The study was paid for by GlaxoSmithKline and conducted in part by Quintiles, a clinical trials company. A spokesman for Quintiles declined to comment.
Avandia’s critics have long asserted that the Record study was both weakly designed and too short to prove anything. And an inquiry by the Senate Finance Committee found that GlaxoSmithKline may have improperly influenced the independent experts in charge of the study.
An editorial in The New England Journal of Medicine on Friday accused GlaxoSmithKline of interfering with the trial and said the system for hiring trial safety experts should change.
In an interview on Friday, Dr. Jerome P. Kassirer, a former editor of The New England Journal, said the Record trial raised the question “whether the entire system is corrupt.” “To the extent that we can’t trust the data,” he added, “we are in jeopardy of giving patients the wrong drugs.”
One reason Dr. Marciniak’s critical review of the Record trial is so important is that he works at the F.D.A.’s office of new drugs, which has long defended Avandia’s safety against criticism from a separate safety office.
Analyses of Avandia’s safety from other reviewers in the office of new drugs that were posted on the agency’s Web site on Friday were not as critical as Dr. Marciniak’s, but his defection suggests that Avandia’s support within this crucial office has weakened.
Another issue the expert committee will be asked to resolve is whether a GlaxoSmithKline study being done at the F.D.A.’s request, comparing the safety of Avandia with Actos, a similar drug made by Takeda, is ethical. Some agency officials argue that the trial must be stopped, because observational studies — which use health records to measure how patients fared while taking a particular drug — have already proved that Avandia is dangerous.
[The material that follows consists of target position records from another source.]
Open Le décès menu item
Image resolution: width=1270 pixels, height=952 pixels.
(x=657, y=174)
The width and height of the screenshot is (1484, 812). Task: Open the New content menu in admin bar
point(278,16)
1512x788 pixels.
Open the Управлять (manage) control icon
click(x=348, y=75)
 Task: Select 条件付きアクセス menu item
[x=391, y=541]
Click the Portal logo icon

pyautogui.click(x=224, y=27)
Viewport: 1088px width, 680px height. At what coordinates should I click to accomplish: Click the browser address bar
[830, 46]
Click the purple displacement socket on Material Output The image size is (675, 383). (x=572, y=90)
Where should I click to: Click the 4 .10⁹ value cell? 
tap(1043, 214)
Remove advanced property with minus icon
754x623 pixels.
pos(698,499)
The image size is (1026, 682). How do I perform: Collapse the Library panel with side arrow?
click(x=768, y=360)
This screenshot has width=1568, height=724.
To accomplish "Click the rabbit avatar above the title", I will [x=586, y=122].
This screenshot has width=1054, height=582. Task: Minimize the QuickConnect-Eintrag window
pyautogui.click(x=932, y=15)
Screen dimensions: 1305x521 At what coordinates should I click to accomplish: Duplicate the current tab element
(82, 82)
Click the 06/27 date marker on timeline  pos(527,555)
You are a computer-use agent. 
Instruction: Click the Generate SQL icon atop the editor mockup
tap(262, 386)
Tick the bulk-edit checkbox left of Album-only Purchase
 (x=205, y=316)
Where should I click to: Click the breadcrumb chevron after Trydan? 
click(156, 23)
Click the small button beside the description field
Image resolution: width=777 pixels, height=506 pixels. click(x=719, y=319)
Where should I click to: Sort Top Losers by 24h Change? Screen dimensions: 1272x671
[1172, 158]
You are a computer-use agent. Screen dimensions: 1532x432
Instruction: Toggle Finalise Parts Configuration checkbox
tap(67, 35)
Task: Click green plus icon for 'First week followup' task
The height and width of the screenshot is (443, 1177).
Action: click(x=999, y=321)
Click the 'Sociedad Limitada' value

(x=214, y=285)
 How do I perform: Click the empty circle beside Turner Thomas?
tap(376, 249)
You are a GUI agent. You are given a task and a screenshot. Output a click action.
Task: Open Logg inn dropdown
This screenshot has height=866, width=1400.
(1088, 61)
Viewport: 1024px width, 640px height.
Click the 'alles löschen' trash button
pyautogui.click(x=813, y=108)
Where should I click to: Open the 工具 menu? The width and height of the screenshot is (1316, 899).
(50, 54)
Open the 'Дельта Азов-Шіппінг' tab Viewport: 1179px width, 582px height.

Others within the F.D.A. say that observational studies are not good enough and that a well-controlled “prospective” study, like the one being conducted by GlaxoSmithKline, is the only sure way to answer whether Avandia is truly dangerous.
In a report released Friday, the Institute of Medicine, the nation’s leading medical advisory group, seemed to side with those who have argued that observational studies are adequate. Indeed, the group seemed to describe almost exactly a study of 227,571 Medicare patients conducted by an F.D.A. reviewer and published June 28 in The Journal of the American Medical Association concluding that Avandia increased the risks of stroke, heart failure and death compared with Actos.
The institute concluded that such studies “can sometimes provide higher-quality safety evidence than randomized controlled trials.”